Despite the style, who expresses feelings in their writing will at times do so in anger, at times disdain, at times sadness and others frustration. Different words, different scenarios affected by the mood but at the end the recurring themes.
Pablo Neruda like many others wrote often about relationships and heartbreaks. One of his best known pieces Twenty Poems and a Song of Despair is one of them. The strength of his passion fueled his creativity and many of his beautiful unforgettable poems came out of that period in his life. Had he not loved and lost, he might not have written as intriguingly.
I wonder if It was perhaps easier to immortalize her with his words than it was to let her know what she no longer wanted to hear and I wonder if he ever wished he could remove some of the poems he made public, those where the words elicit the pain of his heart which immortalized his own grief. “I can write the saddest lines tonight….” I wonder if she wished she could remove those poems from the public even if the public never knew who she was.

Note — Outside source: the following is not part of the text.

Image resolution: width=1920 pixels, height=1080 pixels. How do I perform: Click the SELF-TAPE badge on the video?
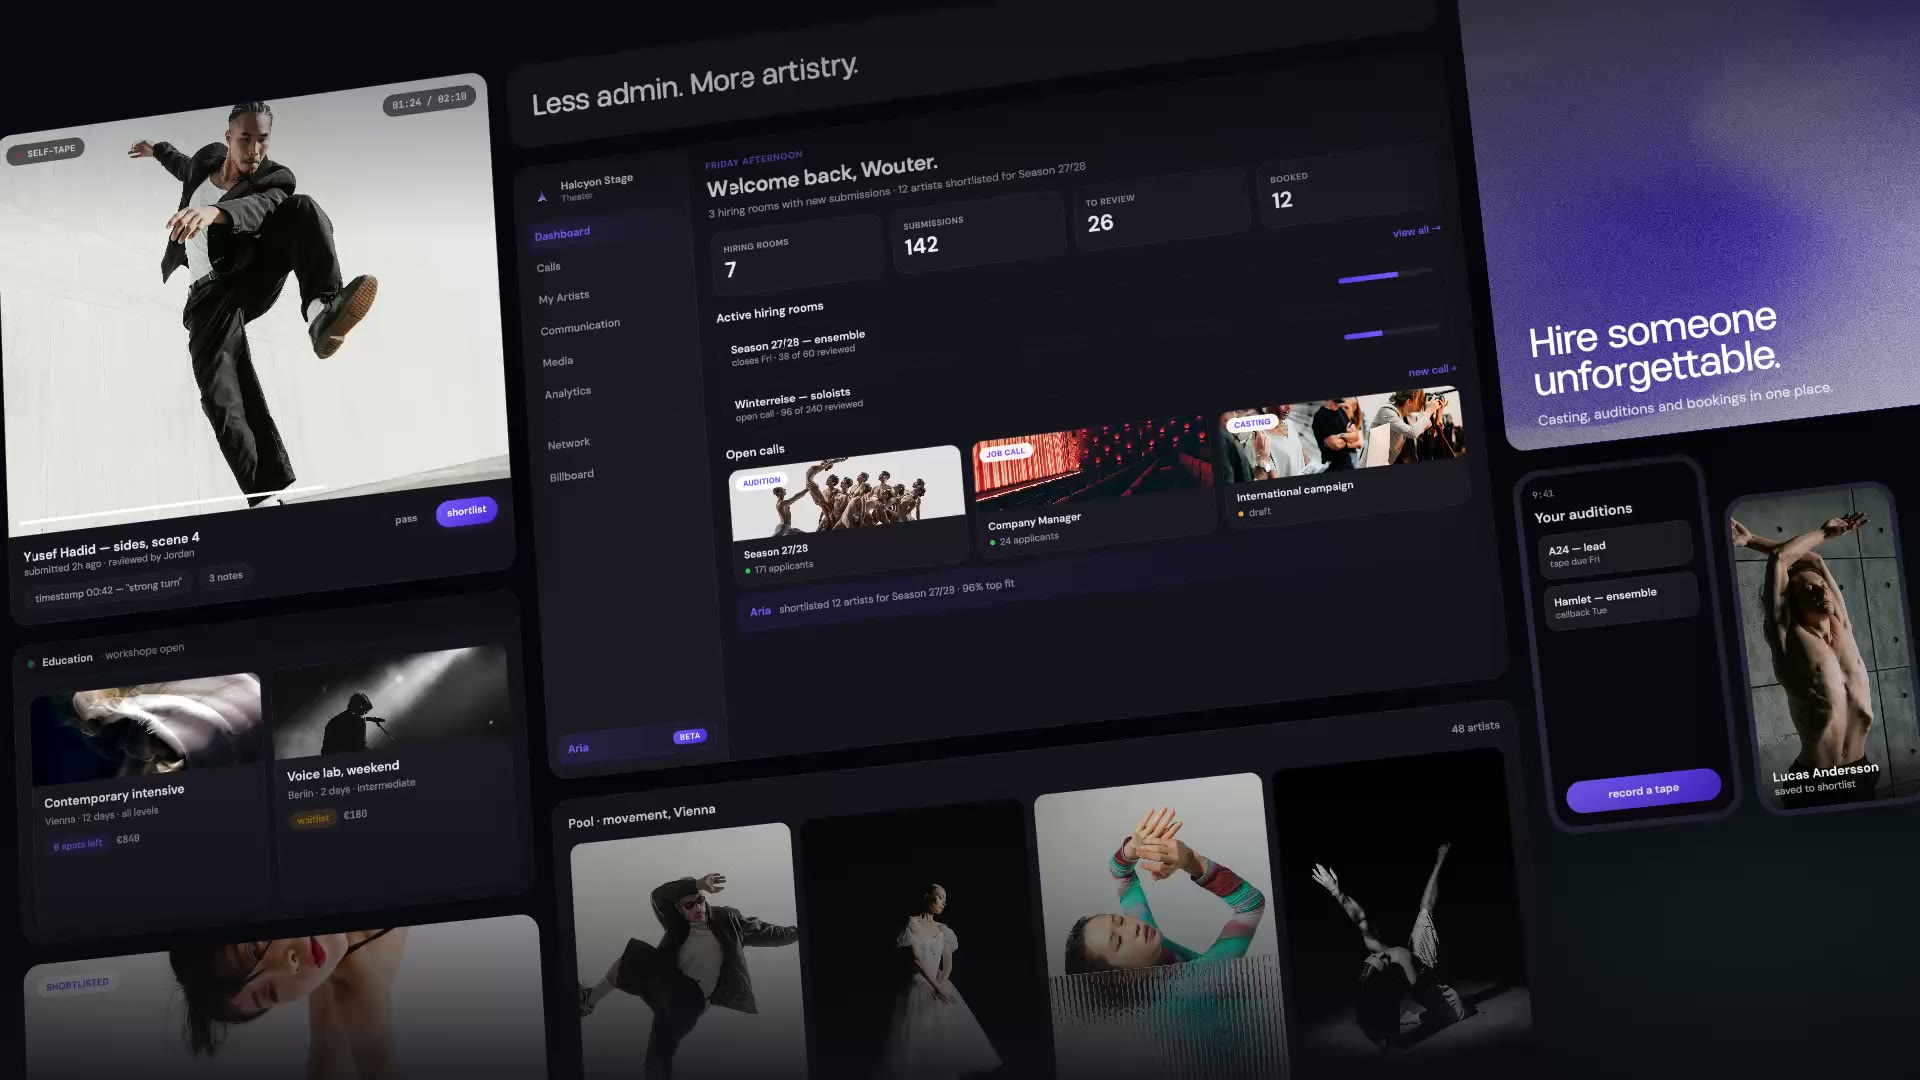pos(46,151)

Anyone inspiring someone’s writing may feel at some point “enough already”. But I would think it is recomforting to know we have been loved than not. Is an apology necessary for having loved so much?
Maybe writers hold on to their story far longer afraid to let go of the last thing they have, the memories.
When the writing refers back to the ones we have loved and more so the ones we hurt without, it is because in spite of it all, a part of them remains.